DIANA SOFÍA GIRALDO | El Nuevo Siglo
Viernes, 11 de Enero de 2013

Pague ahora y sufra después

 

A  los habitantes de Bogotá se les vino encima la valorización. Lo que antes se miraba como un instrumento de progreso pasó a ser una amenaza, uno de esos gravámenes que olvidan su razón de ser y subsisten solo como cargas tributarias desconectadas de su sentido original.

Nadie discute la necesidad de contribuir a la ejecución de obras que repercutan en beneficio de la comunidad. La gente paga con gusto. Y poco a poco se va formando una cultura ciudadana, que le inyecta vitaminas a la vida en común porque, a diferencia de los impuestos comunes y corrientes, los buenos resultados se ven de inmediato. El contribuyente paga y enseguida pavimentan la calle, construyen el puente, canalizan el río, reparan los andenes. Así, hasta se le olvida preguntar qué se hacen los otros impuestos.

En Bogotá se usó muchas veces. En Medellín igual, con gran éxito. Prácticamente todos los municipios citan ejemplos satisfactorios, reforzados por casos de carreteras que llevaron el sistema a zonas rurales. Siempre mostraron la relación directa entre cobro, obra y beneficio. Esa era la clave del éxito.

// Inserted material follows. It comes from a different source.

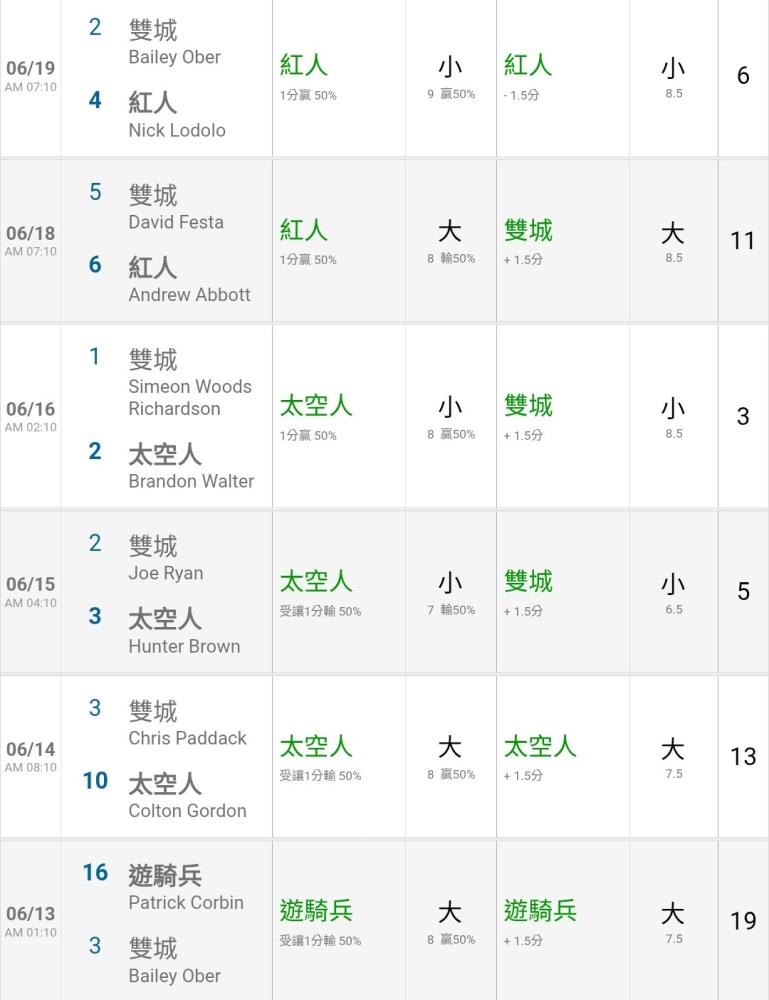
Task: Select the total score 19 cell
Action: click(x=743, y=920)
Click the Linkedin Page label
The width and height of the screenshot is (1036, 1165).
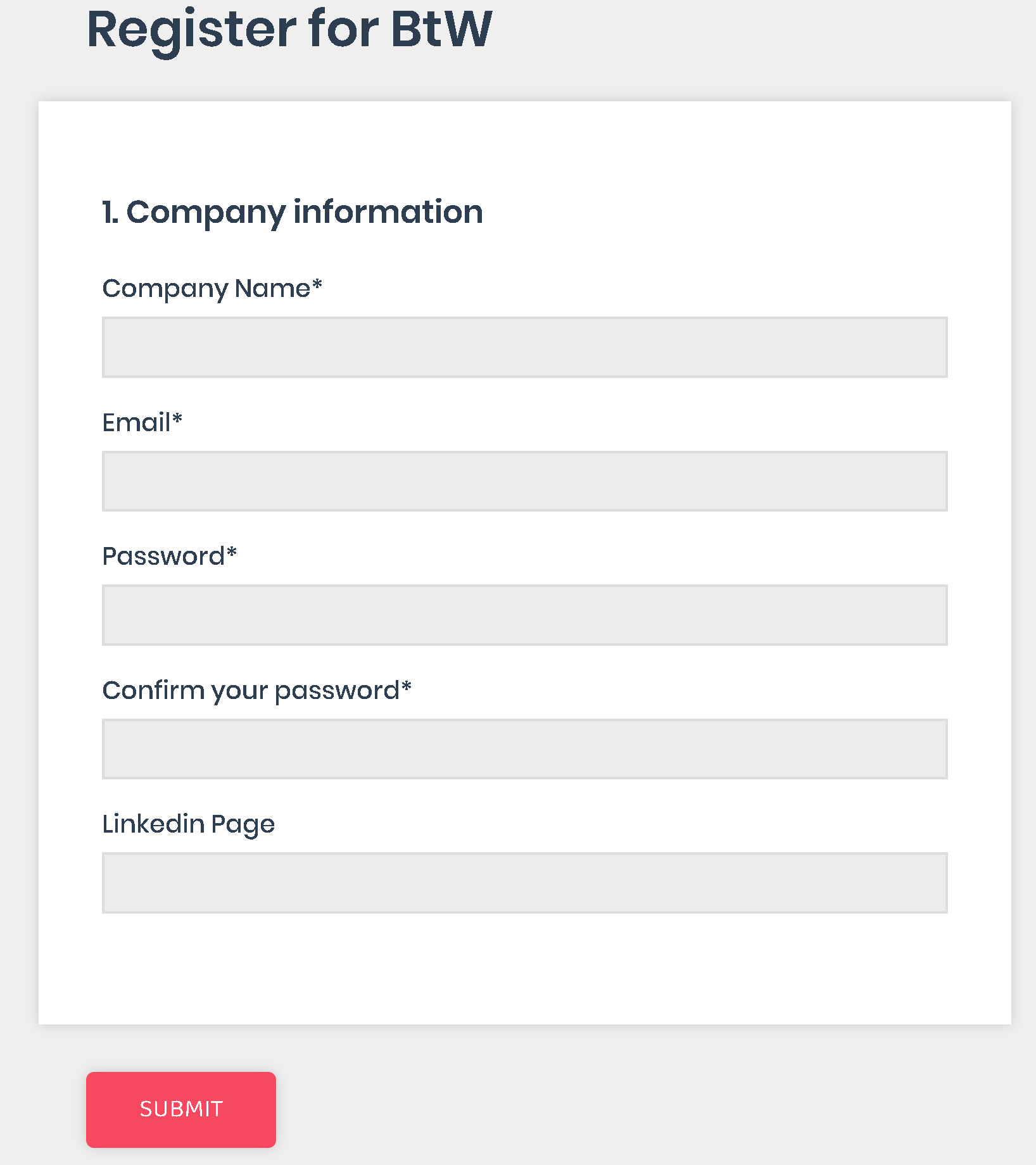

Entonces  vinieron los abusos. Se empezó a hablar de la valorización por beneficio general, para cobrar con pretextos cada vez más alejados del contribuyente. Se rompió la conexión inmediata entre cobro y beneficio, semejando más esta contribución a la generalidad de los impuestos, que desaparecen en el agujero negro de las malas administraciones.

Pero todavía se hacían las obras. Desconectadas y distantes, pero se hacían. Al cobrar primero y después demorarlas indefinidamente, terminan por no importarle a nadie si se hacen o no y, mientras el tiempo pasa, se desvaloriza el dinero recaudado, se disparan los costos, los malos manejos se multiplican y todas esas dificultades juntas ahogan hasta el concepto mismo de “beneficio general”.

Los contribuyentes, que ya están resignados a pagar impuestos cuyos efectos nadie ve, se sienten engañados al cancelar una contribución con destino específico que tampoco se ve. La razón inicial se convierte en pretexto. Enseguida desaparece del todo. En esas condiciones, el contribuyente que pagaba con gusto, reacciona entre decepcionado  y furioso. Siente que está pagando para que lo engañen.

Y agréguele al problema las noticias sobre contratos irregulares, despilfarros y robos descarados. Preparémonos, pues, para un peligroso malestar, ese sí general, en una ciudad con  tráfico endemoniado, líos sin fin con los contratistas, administración descoordinada, retórica populista y credibilidad en barrena. El milagro es que ese caldero no explote si, además, le suman unos impuestos nacionales que golpean, precisamente, a la población que debe asumir contribuciones adicionales por la parte de “beneficio general” que le corresponde.

Ese malestar no se aplaca con discursos. A quien debe entregar su dinero por adelantado y después sufrir esperando unas obras que no aparecen, se le acaba la poca paciencia que le queda cuando sale a cancelar su cuota, llevando en la mano  la notificación que le entregaron en la propia puerta de su casa, y encuentra la calle alinderada por bultos de basura sin recoger.